> Directions: Copy out all lines in the material below that contain the string "computer".

> Exercise data:
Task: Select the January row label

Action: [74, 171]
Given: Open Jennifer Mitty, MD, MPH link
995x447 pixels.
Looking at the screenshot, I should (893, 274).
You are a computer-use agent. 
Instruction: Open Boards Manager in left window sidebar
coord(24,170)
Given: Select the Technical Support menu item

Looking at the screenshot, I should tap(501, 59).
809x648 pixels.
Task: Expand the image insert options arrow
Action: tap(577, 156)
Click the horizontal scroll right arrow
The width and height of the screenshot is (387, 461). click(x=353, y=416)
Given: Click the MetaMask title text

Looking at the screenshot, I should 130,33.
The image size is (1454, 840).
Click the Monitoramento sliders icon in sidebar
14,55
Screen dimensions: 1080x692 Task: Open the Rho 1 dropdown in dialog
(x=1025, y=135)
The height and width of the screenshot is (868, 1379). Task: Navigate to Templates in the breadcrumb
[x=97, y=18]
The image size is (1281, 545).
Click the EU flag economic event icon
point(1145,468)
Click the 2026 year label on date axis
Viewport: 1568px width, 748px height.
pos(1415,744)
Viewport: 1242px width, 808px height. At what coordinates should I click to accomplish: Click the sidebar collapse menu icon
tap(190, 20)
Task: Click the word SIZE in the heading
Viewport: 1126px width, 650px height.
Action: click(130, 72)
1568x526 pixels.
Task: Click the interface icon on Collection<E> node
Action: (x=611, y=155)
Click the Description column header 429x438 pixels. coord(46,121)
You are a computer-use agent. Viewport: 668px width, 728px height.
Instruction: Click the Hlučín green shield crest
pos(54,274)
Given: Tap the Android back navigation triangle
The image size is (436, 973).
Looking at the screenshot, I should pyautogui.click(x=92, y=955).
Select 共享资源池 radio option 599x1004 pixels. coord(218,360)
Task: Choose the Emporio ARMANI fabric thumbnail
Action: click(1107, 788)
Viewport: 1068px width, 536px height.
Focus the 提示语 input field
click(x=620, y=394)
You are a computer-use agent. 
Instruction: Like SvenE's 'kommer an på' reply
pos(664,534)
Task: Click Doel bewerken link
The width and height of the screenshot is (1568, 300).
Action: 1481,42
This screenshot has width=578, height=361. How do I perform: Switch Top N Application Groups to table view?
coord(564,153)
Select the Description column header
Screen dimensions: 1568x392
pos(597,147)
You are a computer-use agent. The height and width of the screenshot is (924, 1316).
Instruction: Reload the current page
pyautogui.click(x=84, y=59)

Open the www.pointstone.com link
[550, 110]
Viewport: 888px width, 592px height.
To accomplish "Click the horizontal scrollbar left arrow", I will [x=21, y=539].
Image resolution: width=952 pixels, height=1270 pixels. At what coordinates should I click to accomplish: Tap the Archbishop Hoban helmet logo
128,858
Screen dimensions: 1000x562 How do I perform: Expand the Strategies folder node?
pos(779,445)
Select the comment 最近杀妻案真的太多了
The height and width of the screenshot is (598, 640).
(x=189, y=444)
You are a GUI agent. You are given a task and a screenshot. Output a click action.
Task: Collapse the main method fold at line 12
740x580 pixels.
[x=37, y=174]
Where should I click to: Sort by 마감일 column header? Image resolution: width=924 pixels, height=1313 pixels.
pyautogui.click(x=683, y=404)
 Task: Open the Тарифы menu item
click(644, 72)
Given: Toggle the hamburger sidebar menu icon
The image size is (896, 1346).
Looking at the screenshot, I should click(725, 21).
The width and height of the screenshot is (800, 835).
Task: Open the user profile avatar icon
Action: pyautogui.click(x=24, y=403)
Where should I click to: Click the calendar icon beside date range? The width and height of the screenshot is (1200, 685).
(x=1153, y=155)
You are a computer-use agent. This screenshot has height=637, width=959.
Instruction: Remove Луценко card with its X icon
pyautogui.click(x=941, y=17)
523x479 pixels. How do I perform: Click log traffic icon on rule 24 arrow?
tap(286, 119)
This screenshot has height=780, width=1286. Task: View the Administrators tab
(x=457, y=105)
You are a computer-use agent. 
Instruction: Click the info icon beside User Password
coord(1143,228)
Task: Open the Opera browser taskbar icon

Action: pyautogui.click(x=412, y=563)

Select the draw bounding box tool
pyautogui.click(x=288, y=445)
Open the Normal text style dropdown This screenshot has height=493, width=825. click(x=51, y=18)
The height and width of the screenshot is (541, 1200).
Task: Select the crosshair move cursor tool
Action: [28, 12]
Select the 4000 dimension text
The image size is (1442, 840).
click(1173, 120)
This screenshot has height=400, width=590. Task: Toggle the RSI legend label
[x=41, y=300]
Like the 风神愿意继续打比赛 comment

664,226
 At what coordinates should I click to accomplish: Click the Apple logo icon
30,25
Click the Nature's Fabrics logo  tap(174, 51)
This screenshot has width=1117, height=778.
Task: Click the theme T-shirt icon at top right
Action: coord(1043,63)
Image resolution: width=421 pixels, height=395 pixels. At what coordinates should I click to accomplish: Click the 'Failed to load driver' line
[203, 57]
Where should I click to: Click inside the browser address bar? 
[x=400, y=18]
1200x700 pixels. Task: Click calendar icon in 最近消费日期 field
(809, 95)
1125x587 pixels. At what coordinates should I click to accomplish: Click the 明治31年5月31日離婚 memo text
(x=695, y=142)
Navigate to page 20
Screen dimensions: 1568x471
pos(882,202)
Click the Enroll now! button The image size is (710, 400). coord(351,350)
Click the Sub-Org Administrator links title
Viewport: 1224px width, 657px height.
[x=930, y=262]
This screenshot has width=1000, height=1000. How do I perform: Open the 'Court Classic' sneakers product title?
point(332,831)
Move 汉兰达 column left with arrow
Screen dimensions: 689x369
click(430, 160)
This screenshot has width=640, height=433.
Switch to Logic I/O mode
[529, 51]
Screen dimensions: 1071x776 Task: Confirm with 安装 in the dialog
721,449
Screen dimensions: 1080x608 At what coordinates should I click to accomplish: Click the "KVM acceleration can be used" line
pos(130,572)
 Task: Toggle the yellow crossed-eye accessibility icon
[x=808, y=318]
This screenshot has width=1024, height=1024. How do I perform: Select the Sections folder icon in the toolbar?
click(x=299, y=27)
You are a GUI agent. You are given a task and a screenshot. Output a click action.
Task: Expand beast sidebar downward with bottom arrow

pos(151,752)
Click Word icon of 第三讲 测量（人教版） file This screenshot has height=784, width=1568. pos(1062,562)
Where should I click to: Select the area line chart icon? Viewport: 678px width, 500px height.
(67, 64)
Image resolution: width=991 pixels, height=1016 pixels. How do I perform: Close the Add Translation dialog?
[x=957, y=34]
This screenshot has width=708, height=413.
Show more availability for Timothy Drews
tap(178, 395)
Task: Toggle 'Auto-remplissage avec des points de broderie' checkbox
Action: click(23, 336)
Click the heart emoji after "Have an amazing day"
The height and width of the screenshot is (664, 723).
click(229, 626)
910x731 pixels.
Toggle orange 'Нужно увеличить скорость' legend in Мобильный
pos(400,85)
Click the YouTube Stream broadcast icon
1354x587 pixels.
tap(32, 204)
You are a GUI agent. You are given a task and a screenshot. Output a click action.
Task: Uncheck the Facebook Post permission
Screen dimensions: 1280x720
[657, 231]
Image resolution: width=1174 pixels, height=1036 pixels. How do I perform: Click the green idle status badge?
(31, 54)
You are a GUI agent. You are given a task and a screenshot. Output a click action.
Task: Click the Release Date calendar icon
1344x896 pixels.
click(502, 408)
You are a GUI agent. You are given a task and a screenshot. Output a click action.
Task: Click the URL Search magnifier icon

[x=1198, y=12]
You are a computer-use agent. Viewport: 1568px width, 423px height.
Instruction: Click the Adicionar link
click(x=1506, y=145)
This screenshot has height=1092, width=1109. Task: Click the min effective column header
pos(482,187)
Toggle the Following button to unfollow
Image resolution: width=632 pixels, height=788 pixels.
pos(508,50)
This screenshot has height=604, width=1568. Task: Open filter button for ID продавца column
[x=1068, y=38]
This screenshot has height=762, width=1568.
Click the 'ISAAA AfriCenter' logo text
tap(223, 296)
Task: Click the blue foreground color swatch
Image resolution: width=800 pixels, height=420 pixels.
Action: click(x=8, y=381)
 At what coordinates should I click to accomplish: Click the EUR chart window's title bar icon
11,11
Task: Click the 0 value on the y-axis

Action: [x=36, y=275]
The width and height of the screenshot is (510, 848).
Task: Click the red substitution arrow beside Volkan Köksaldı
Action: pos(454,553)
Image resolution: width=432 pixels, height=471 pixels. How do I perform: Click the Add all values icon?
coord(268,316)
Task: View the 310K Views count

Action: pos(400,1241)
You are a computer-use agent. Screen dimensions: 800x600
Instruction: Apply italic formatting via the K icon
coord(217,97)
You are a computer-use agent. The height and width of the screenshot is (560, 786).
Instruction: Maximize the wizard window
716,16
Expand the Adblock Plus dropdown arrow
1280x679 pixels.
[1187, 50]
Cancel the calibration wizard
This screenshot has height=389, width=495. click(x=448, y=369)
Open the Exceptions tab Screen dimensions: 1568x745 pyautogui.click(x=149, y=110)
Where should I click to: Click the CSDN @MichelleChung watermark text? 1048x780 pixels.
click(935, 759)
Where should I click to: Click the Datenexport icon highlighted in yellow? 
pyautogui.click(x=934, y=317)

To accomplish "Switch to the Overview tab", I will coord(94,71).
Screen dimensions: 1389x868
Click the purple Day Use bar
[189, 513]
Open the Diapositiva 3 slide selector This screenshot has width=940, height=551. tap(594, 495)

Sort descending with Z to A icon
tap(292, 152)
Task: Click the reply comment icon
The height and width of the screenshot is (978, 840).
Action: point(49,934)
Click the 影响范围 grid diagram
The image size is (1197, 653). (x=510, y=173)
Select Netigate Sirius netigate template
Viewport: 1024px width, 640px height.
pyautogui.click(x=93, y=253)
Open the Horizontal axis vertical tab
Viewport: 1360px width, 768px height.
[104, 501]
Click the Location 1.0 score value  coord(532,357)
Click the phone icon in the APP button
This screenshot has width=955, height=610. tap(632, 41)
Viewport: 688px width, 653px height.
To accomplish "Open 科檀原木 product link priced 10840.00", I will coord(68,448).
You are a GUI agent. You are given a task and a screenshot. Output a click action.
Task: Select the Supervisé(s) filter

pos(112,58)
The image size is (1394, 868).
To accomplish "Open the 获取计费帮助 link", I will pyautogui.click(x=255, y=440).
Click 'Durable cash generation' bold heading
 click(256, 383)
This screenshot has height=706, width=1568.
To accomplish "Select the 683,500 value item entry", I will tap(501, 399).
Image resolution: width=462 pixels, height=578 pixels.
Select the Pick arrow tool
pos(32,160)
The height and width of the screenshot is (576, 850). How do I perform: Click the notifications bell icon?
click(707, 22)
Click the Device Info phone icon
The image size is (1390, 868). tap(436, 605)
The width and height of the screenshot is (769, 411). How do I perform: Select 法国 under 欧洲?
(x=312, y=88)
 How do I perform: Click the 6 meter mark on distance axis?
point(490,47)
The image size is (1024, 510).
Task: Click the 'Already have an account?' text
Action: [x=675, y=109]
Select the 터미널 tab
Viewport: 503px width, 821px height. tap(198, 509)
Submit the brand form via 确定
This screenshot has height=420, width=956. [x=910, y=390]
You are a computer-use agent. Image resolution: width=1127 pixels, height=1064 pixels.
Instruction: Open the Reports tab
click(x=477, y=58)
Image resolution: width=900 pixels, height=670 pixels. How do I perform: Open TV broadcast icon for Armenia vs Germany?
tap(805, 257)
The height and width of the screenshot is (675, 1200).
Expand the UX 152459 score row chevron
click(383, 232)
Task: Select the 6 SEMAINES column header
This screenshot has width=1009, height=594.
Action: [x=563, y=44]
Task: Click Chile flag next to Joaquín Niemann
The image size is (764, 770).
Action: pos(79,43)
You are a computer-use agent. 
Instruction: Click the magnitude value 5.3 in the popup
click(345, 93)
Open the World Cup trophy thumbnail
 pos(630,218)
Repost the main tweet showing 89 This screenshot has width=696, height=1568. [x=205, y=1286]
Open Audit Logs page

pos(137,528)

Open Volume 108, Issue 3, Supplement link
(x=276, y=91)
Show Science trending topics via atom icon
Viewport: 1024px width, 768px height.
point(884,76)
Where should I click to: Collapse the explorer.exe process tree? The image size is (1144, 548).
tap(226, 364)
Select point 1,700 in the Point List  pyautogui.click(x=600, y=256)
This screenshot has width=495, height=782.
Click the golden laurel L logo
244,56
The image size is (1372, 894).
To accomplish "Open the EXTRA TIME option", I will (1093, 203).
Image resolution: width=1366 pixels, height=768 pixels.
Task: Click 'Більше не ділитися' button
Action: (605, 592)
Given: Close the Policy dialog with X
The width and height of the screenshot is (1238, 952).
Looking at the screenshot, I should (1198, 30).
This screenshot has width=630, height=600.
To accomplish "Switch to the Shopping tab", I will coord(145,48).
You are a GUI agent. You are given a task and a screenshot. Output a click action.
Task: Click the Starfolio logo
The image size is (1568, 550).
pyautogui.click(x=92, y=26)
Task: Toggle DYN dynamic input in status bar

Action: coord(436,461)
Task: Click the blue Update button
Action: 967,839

> The completed task:
You are a computer-use agent. 
You are a computer-use agent. Viewport: 668px width, 728px height.
You are a computer-use agent. 
You are a computer-use agent. The height and width of the screenshot is (924, 1316).
You are a computer-use agent. This screenshot has height=637, width=959.
You are a computer-use agent. 
You are a computer-use agent. Viewport: 1568px width, 423px height.
You are a computer-use agent. Screen dimensions: 800x600
You are a computer-use agent. The height and width of the screenshot is (560, 786).
You are a computer-use agent. Image resolution: width=1127 pixels, height=1064 pixels.
You are a computer-use agent. 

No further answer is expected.